Ed è forse ancora più agghiacciante pensare che al giorno d’oggi si siano ripristinate, con la complicità e l’omertà dello stato, nuove forme di schiavitù. Una schiavitù che non soltanto condanna all’estrema precarietà i migranti ma che condiziona spesso i rapporti anche tra di loro, come tu scrivi in un paragrafo del tuo libro. In particolar modo tu analizzi un caso specifico, quello delle badanti. Noi siamo oramai abituati a queste figure che son diventate essenziali per la nostra esistenza, ma difficilmente immaginiamo – o abbiamo la pazienza di immaginarci – le dure condizioni nelle quali vivono e lavorano. Perché questo fenomeno è interessante all’interno della tua lettura etnografica? Quali considerazioni permette di elaborare?
Il capitolo sulle badanti analizza proprio un caso specifico, perché oltre allo sfruttamento la maggior parte di queste donne vivono una situazione di segregazione, di vero dominio e controllo da parte del datore di lavoro. In più analizzando bene le conversazioni che ho avuto con le badanti esce fuori un altro aspetto centrale che è quello di sentirsi trattate come delle macchine tappa buchi. Da non sottovalutare poi che sono le precarie per eccellenza nel mondo del lavoro nero perché la durata del loro impiego è strettamente legata alla vita del loro assistito. Per le considerazioni che permette di elaborare invece lascio la parola a una donna che lavora in Italia come badante che molto meglio di me sa esprimere ed elaborare quello che è la condizione di queste giovani donne: “Mio amato marito, emigrate diveniamo immortali. Mai nate, non siamo state cresciute, non invecchiamo, non ci stanchiamo, non moriamo. Un’unica funzione: lavorare. Immortali poiché continuamente interscambiabili. Esisterà la fine del lavoro, ma non c’è limite alle forme del servire”.

 

Sicché quali sono le possibili prospettive? Quali le avverabili soluzioni? Quali possono essere le decisioni coraggiose da prendere per trasformare la migrazione da ancestrale (e irrazionale) paura a effettivo momento di scambio e crescita, di compiuto meticciato?
Per smettere di avere paura bisogna accettare una interazione egualitaria con gli altri, dobbiamo saper costruire identità dai confini aperti e pronti al cambiamento. L’identità può avere una valenza positiva e riconoscersi negli altri e una negativa nella quale scoprirsi e definirsi in base a ciò che ci differenzia dagli altri. La valenza positiva porta verso il pensiero meticcio che contrasta il falso universalismo e il mito della purezza, questo avviene tramite un processo dinamico di scambi reciproci, di accettazioni e di rifiuti, di rinunce e di appropriazioni. Dobbiamo essere consapevoli dei tanti possibili errori, delle difficoltà, degli incontri e degli scontri, ma anche essere forti della necessità di accettare la complessità del reale, perché la complessità deve diventare il fondamento della nostra identità. Quindi senza paura verso il divenire meticcio!
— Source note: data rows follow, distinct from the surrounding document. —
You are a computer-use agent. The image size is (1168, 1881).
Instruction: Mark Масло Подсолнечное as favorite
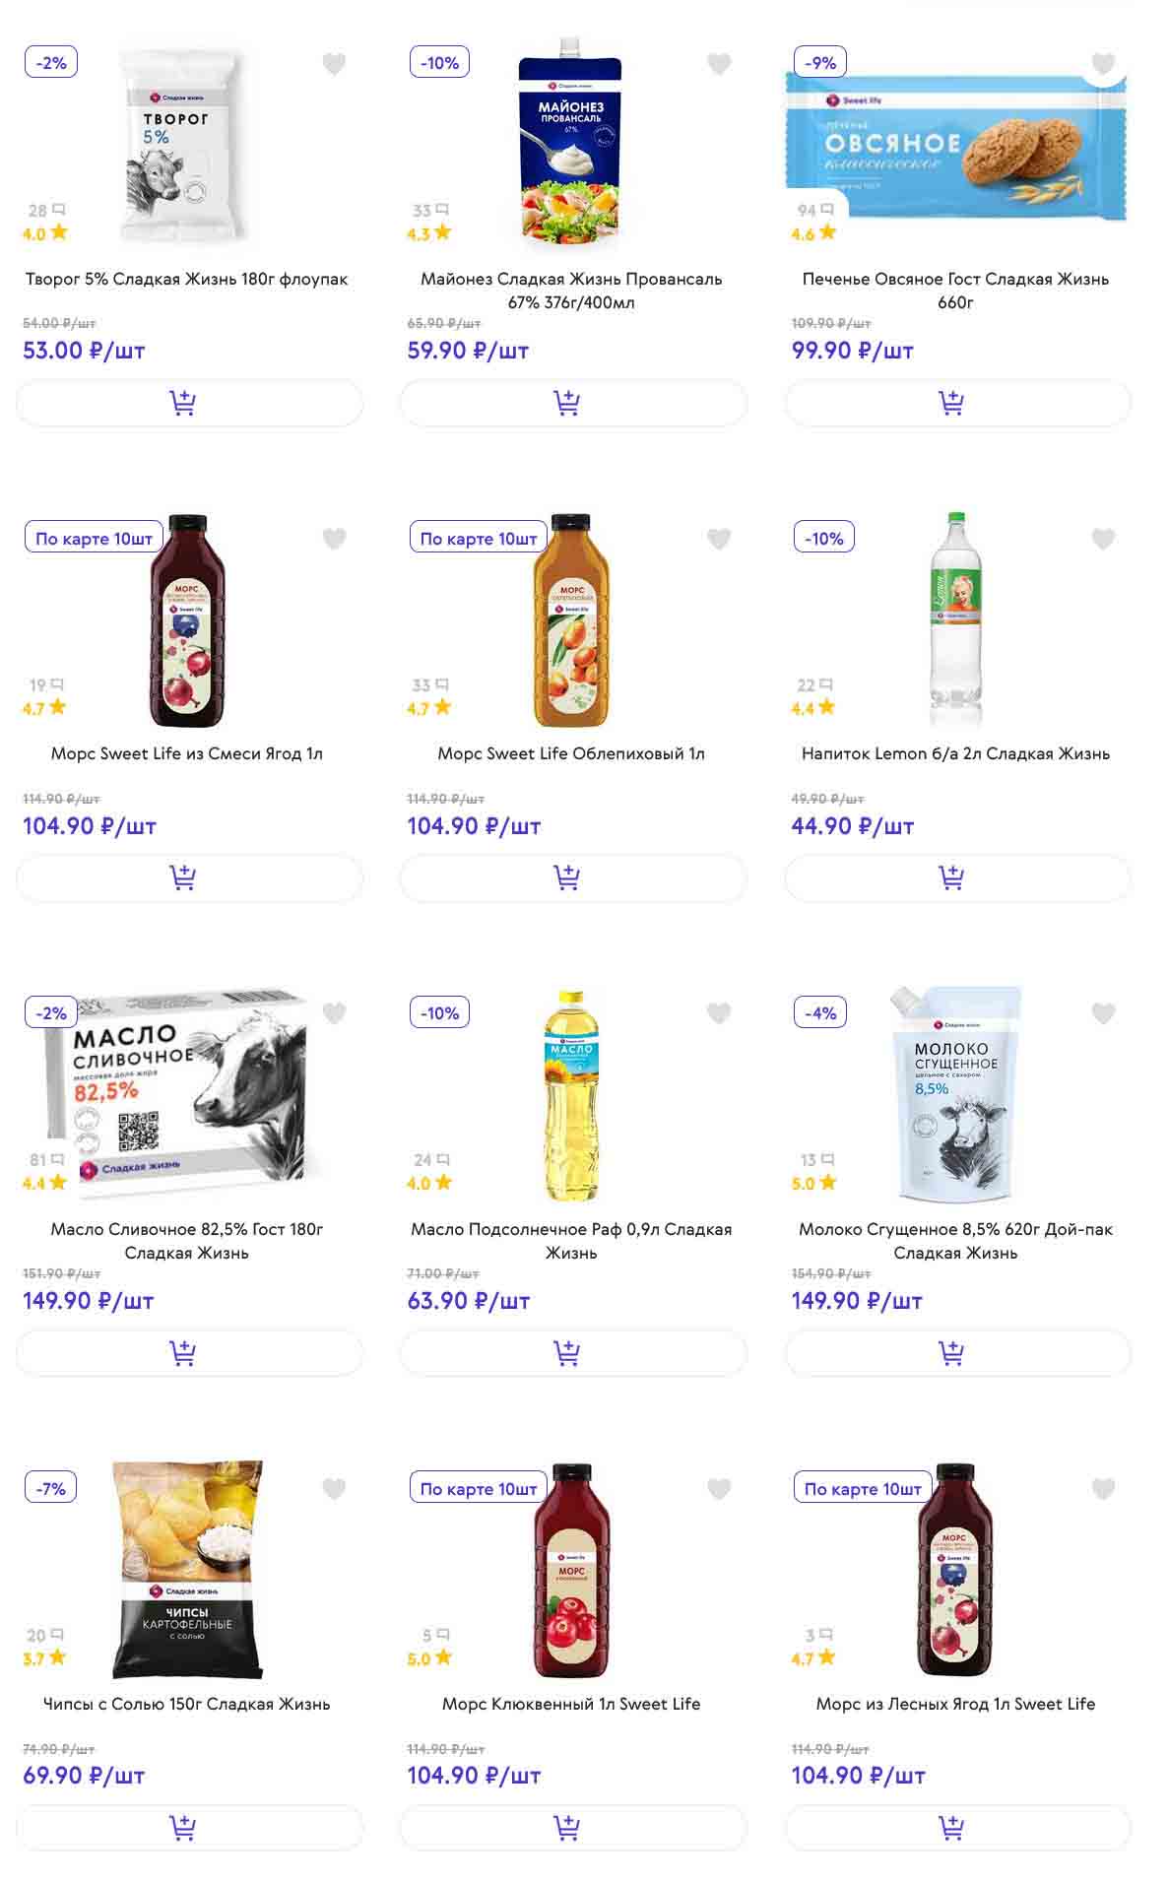pos(719,1013)
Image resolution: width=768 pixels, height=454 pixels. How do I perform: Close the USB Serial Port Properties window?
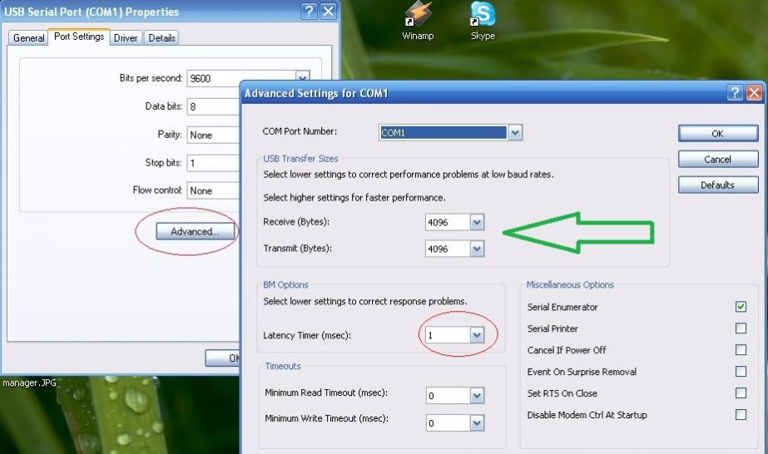328,11
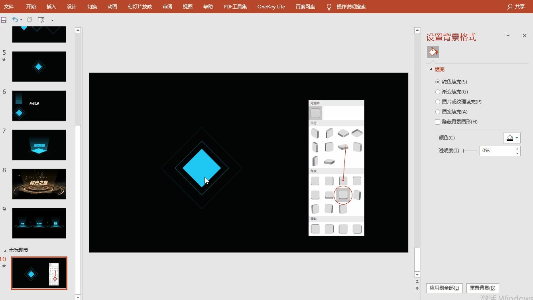533x300 pixels.
Task: Click the Undo arrow icon
Action: [15, 20]
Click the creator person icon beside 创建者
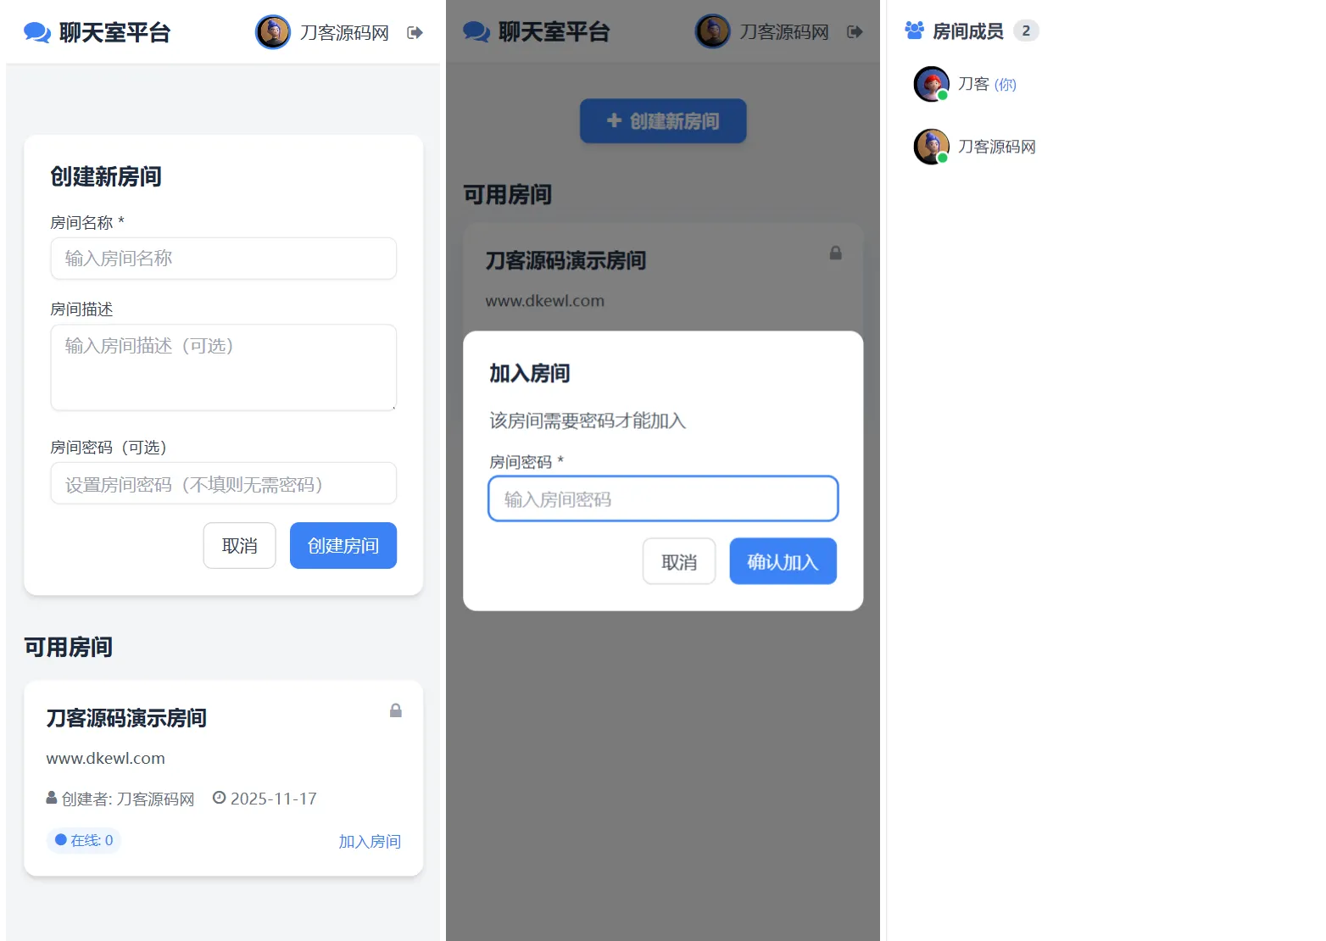 pos(52,798)
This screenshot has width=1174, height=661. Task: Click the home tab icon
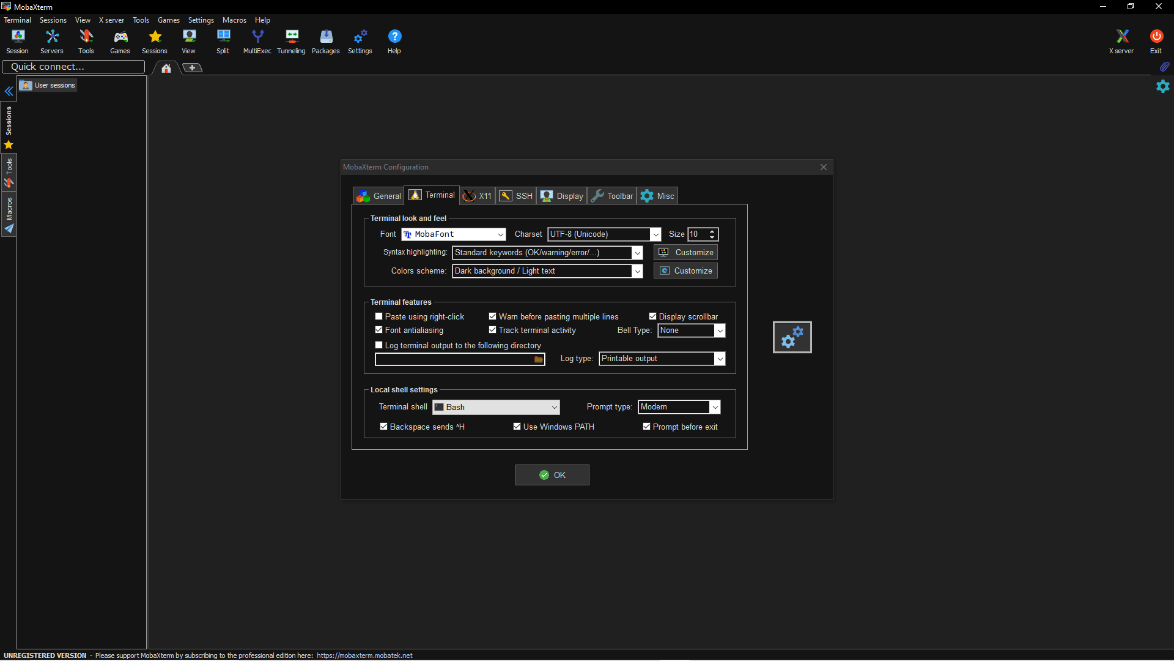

“Guerra alla Cina”, l’inaudita invasione secondo Jack London.

Guerra alla CinaGiulio Gasperini
AOSTA – Nel 1904 Jack London seguirà la guerra russo-giapponese: sarà uno dei primi corrispondenti a sporcarsi di guerra, a pedinarla, a seguirla direttamente sui campi dove la guerra si svolgeva, dove lasciava morti e cadaveri. La Cina era balzata agli onori delle cronache e all’interesse del mondo in particolar modo con la Rivolta dei Boxer, la ribellione anticolonialista e xenofoba esplosa gli ultimi giorni del XIX secolo e i primi del XX e repressa nel sangue. Ma Jack London fu tra i primi a conoscerla empiricamente, a traghettare in occidente un’immagine particolare del grande “impero celeste”. “The Unparalleled Invasion” (edito in Italia dalla ObarraO Edizioni con il titolo di “Guerra alla Cina”) uscì nel 1910 e suscitò grande interesse nell’opinione pubblica. Alla fine dell’800 i tanti cinesi degli States erano stati assunti a capri espiatori della disoccupazione galoppante e della crisi che imperversava furiosa: si parlava niente meno che di Yellow Peril, di pericolo giallo.
Lo spettro della Cina, di questo immenso capitale umano, veniva agitato in molte sedi e in altrettante occasioni. “Il risveglio del dragone” preoccupava, angosciava principalmente perché nessuno conosceva i veri numeri, le potenzialità, la reale potenza di quello che era un immenso continente ignoto. Poco avevano a che fare col razzismo, tutte queste ansie. Il problema fondamentale non era tanto la provenienza etnica (né l’appartenenza religiosa) quanto lo spettro di un rivale che fosse ancora più potente, di uno scontro che avesse come destino finale quello della sopraffazione e della sconfitta del ricco Occidente. Angosce che comparvero anche nella letteratura, attraverso la quale si cercava finanche una qualche forma di sublimazione, di catarsi mentale, di antidoto.
London partorì questo breve scritto di difficile definizione: da pamphlet a brevissimo racconto fantapolitico, tutte le nomenclature stanno strette perché mettono in luce alcuni aspetti ma ne trascurano altri. La scrittura di London è giornalistica, coincisa e accattivante. Illude che si tratti di un reportage, di un’attenta e profonda analisi della situazioni, mentre invece è una sorta di accelerata spirale che approda, poi, a un inedito e inatteso epilogo. London analizza i processi che hanno portato l’avvicinamento del Giappone alla Cina e il risveglio delle coscienze cinesi, il suo orgoglio e la sua straordinaria volontà di riscatto. London immagina e ipotizza un universale conflitto, tra Cina e resto del mondo, il cui culmine coincide con il Bicentenario della Rivoluzione Americana. Immagina e ipotizza un conflitto, principalmente economico, che viene in breve tempo vinto dalla Cina e ipotizza un finale apocalittico, in cui con uno stratagemma da guerra omerica il resto del mondo pianifica una sorta di “soluzione finale”. Rimane da capire quanto sia finzione e quanto sia profezia.